While Buffon can certainly still do it on his day — as he proved last week against Napoli — at his age making him the everyday starter isn’t really feasible. As for the long-term, moving on from Szczesny isn’t exactly a viable option. There are really only two options if you were to sell. The first, as has been espoused by Sergio on The Old Lady Speaks once or twice the last few weeks, is going absurdly cheap and installing Perin, who is still a Juve player having spent the last year and a half on loan at Genoa, as the No. 1 after the sale. Perin is still a very capable keeper, as his efforts against his parent club on Sunday proved, but he’s unproven at the highest levels and his health has always been a concern. He was unable to unseat Szczesny the first time around, and unless Perin were to get the job and stand on his head with it it would have to be considered a downgrade.
The second option? Signing Gianluigi Donnarumma on a free transfer. This option isn’t exactly top-notch for a number of reasons. The most obvious is the financial. While there wouldn’t be a transfer fee involved, Donnarumma’s wage would be very high. Recent reports in La Gazzetta dello Sport (h/t Football Italia) say that Milan have offered their young keeper €8 million annually to stay at San Siro, but that Donnarumma’s agent, Mino Raiola, has received other offers that could go as high as €12 million. Both figures would be more than what Szczesny makes now, and the latter one would be a significant increase. That’s not even considering what whoever signs the player would end up paying directly into the pocket of Raiola, who is notorious for the immense commissions he receives when his players change teams. For a team that has to address several huge holes in the midst of a dire financial situation, it’s borderline irresponsible to direct that kind of money toward a position that you’re pretty well set at. That money would be far better used on midfielders, strikers, or full-backs.

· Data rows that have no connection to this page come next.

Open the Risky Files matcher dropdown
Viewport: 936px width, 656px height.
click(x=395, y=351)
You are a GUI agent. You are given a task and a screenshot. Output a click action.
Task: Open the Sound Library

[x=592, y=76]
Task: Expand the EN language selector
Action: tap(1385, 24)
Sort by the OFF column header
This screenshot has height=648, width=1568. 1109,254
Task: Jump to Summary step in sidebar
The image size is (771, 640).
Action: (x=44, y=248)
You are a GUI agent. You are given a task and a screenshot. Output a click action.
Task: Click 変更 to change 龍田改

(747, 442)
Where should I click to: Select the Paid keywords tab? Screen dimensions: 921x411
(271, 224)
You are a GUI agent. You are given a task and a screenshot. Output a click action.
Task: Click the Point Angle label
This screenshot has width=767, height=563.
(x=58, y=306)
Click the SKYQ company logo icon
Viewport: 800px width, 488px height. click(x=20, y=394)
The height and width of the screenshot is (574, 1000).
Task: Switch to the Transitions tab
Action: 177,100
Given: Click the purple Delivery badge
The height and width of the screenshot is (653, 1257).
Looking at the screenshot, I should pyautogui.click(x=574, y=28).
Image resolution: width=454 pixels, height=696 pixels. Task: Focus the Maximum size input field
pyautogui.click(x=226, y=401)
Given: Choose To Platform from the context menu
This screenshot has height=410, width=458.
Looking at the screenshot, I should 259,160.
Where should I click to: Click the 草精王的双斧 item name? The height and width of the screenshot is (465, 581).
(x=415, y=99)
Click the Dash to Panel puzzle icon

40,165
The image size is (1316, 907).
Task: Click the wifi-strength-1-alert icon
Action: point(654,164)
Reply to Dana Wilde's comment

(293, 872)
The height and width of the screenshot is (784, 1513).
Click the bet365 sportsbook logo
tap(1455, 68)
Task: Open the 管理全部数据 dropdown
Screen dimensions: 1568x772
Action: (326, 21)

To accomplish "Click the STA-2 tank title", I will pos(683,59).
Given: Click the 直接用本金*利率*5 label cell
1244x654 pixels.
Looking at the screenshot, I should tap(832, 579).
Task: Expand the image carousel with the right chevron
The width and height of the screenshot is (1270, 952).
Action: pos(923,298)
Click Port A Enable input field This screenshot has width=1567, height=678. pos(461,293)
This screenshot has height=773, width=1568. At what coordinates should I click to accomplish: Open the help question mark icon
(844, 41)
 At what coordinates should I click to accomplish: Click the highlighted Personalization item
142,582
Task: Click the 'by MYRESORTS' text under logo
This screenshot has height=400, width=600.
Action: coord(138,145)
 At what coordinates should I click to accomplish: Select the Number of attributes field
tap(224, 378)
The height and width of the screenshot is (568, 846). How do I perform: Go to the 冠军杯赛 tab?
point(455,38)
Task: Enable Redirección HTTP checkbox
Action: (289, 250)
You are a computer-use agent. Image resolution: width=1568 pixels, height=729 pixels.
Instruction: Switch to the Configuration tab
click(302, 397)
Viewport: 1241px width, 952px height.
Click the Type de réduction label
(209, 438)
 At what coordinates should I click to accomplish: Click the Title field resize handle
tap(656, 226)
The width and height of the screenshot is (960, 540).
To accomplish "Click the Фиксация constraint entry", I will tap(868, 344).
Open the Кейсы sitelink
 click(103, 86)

The other issue with a move for Donnarumma is ... well, he isn’t exactly an upgrade. I covered AC Milan for Bleacher Report when Sinisa Mihajlovic gave him his debut as a 16-year-old and had an up-close look at his rise to stardom in the league. In the six years since, he hasn’t exactly improved. He’s always been a great shot-stopper, but he’s terrible with the ball at his feet (important if we’re really going to be giving this build-from-the-back thing), and if people are complaining about Szczesny’s ability to marshal the defense, I’ve got some news for you: Donnarumma’s not great, either. I know the conventional wisdom is that a keeper’s prime years come slightly later than an outfield player, but for Donnarumma to go six years and 243 club appearances as essentially the same player, it doesn’t inspire confidence that any big steps forward are forthcoming. Donnarumma is certainly good, but not good enough to justify replacing Szczesny with him given the current financial climate, and it’s legitimate to question whether his ceiling is substantially higher than his current level.
When it boils down to it, there’s no need to take a drastic action at the goalkeeper position. Szczesny has been very good, if not downright great, over his time at Juventus, and the lion’s share of the criticism he’s been getting lately is more a product of him not being able to reach an unattainable standard than any true deficiency. There are a lot more areas in this team that have to be addressed before any changes are considered between the sticks.